IBM’s blockchain push is failing to find solid ground
IBM’s blockchain efforts have seemingly not been as successful as the company had hoped. Although the company has now announced a partnership with logistics company Maersk, it’s still not getting the takeup from carriers around the world, and it believes it’s because other carriers see Maersk’s involvement as a risk.
The joint venture, called TradeLens, was developed less than a year ago to help address some of the challenges experienced by the supply chain. These woes included inconsistent data and the lack of sharing of data across supply chains, blind spots both within organisations and across territories, expensive and awkward messaging between supply chain partners, time-consuming processes and inefficient clearing processes that allow for fraud.
“The cost, size and complexity of global supply chains and the world’s trading ecosystems just keeps growing,” said Michael White, head of TradeLens at Maersk, in a blog post, “as an industry we have made a habit of making a complex business even more complicated by applying solutions of the past instead of embracing the opportunities digitization can provide us all today”.
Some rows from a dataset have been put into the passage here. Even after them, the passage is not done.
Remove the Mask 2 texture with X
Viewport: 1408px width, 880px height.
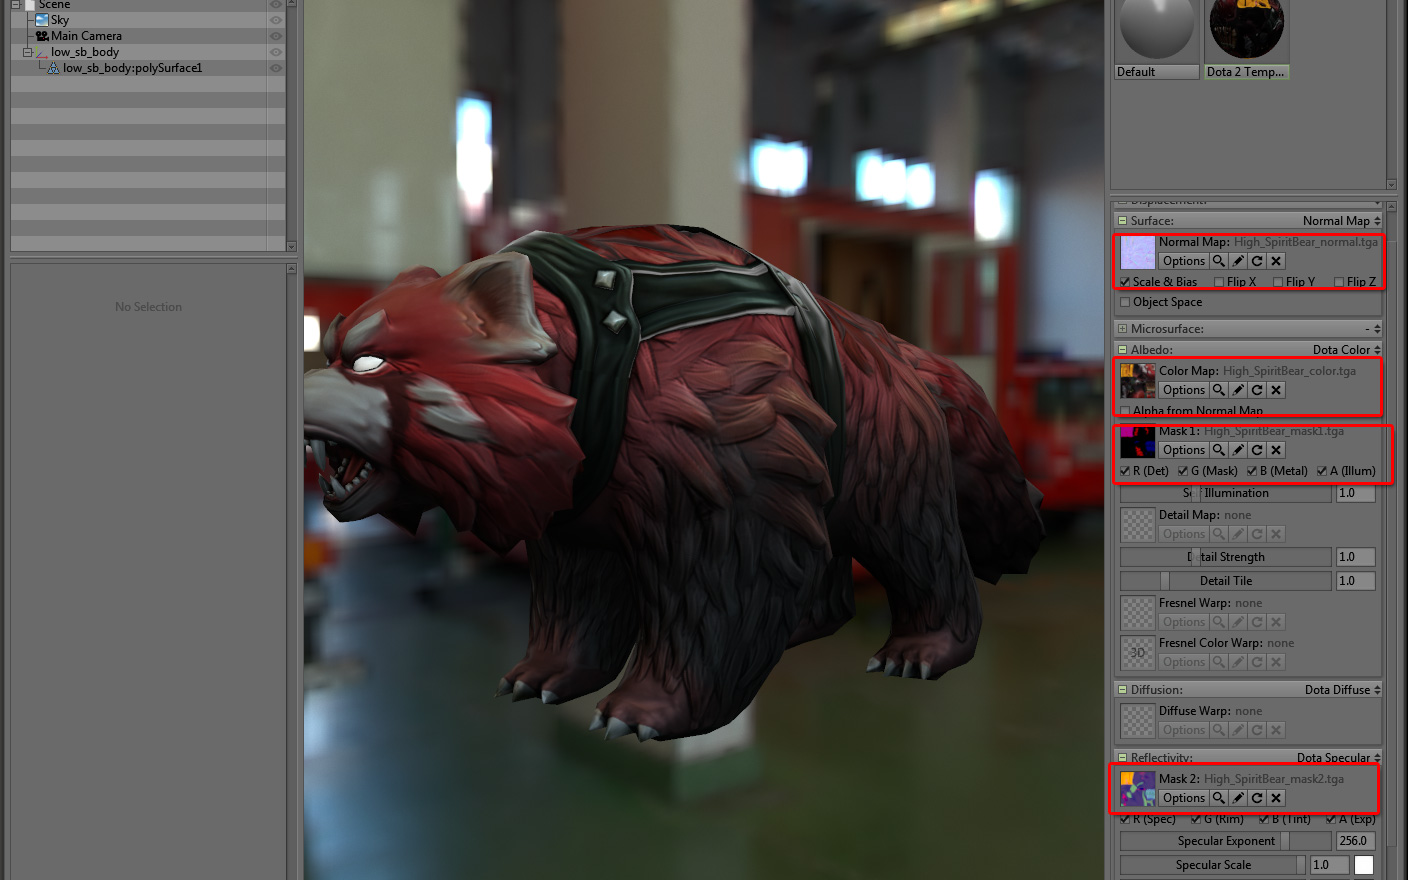point(1276,798)
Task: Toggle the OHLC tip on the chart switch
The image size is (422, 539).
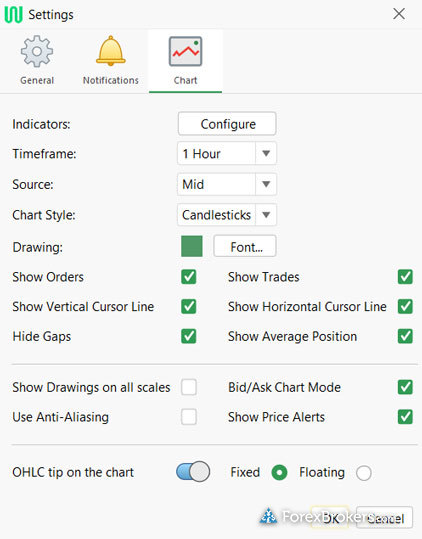Action: pyautogui.click(x=193, y=472)
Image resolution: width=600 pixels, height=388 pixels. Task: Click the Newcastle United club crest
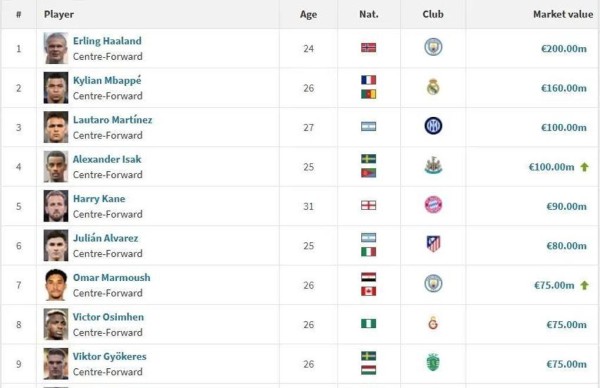click(x=433, y=166)
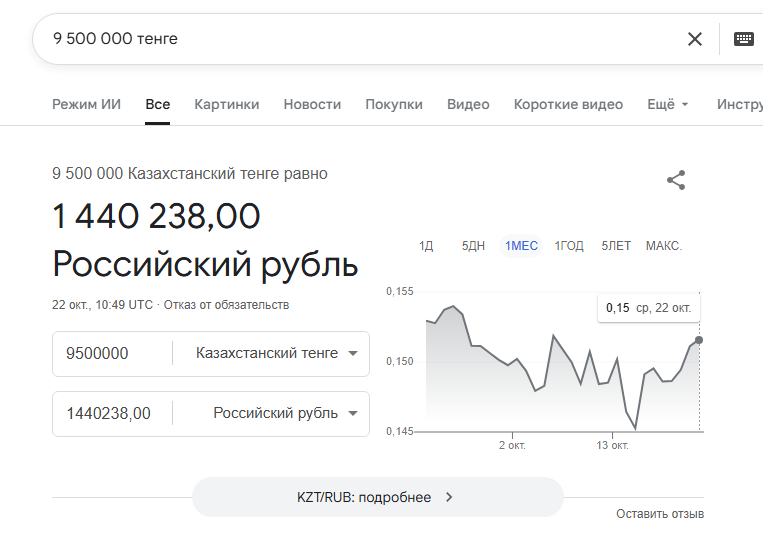The height and width of the screenshot is (548, 763).
Task: Show the 5ЛЕТ chart range
Action: pyautogui.click(x=616, y=246)
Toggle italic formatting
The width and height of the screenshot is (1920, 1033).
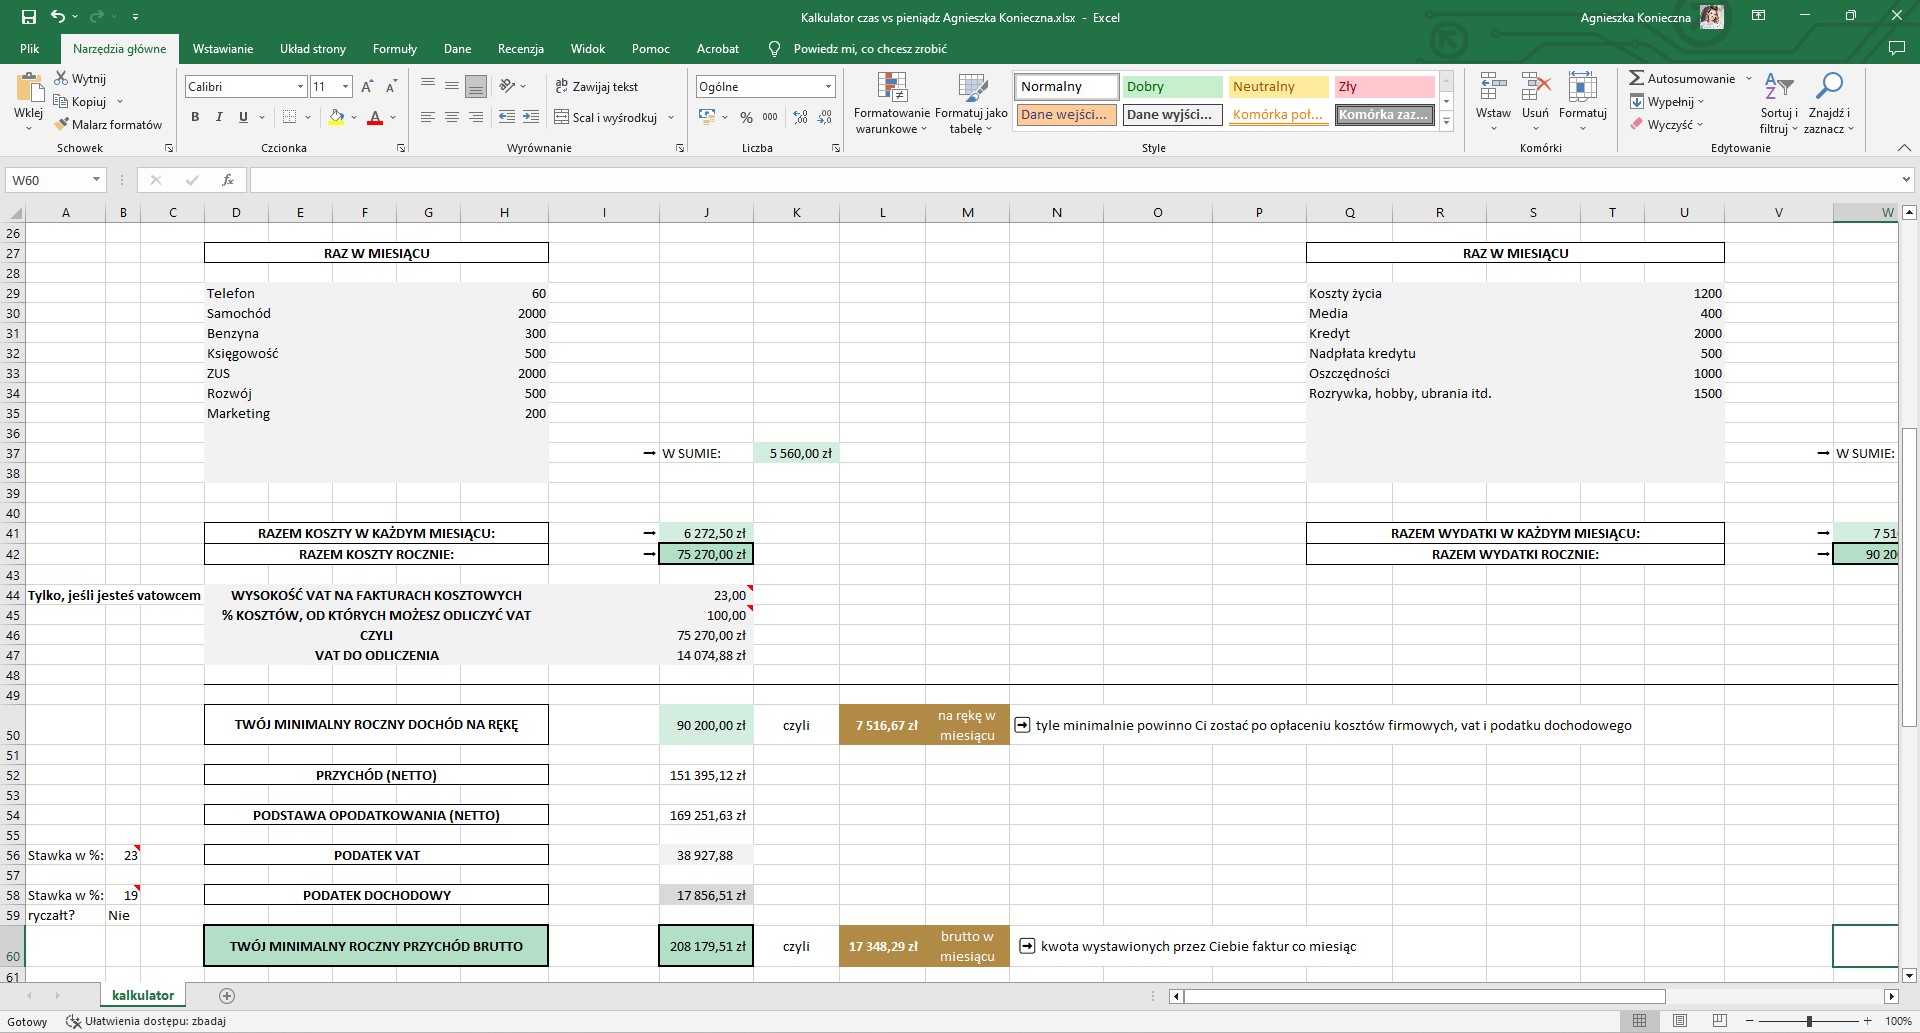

However, IBM has revealed that teaming up with Maersk may have prevented it from being able to work with other logistics firms, because Maersk is such a big player in the field. Although the partnership has signed up a range of customers including Pacific International Lines, the Canada Border Services Agency and the Port of Montreal, it doesn’t have any other big companies on its books as yet.
“We do need to get the other carriers on the platform. Without that network, we don’t have a product. That is the reality of the situation,” head of TradeLens at IBM Blockchain, Marvin Erdly, told CoinDesk. “Obviously the fact that Maersk is driving this is both a really good thing and a worrying thing because they are such a big player in the industry. As you can imagine that’s going to be a factor.”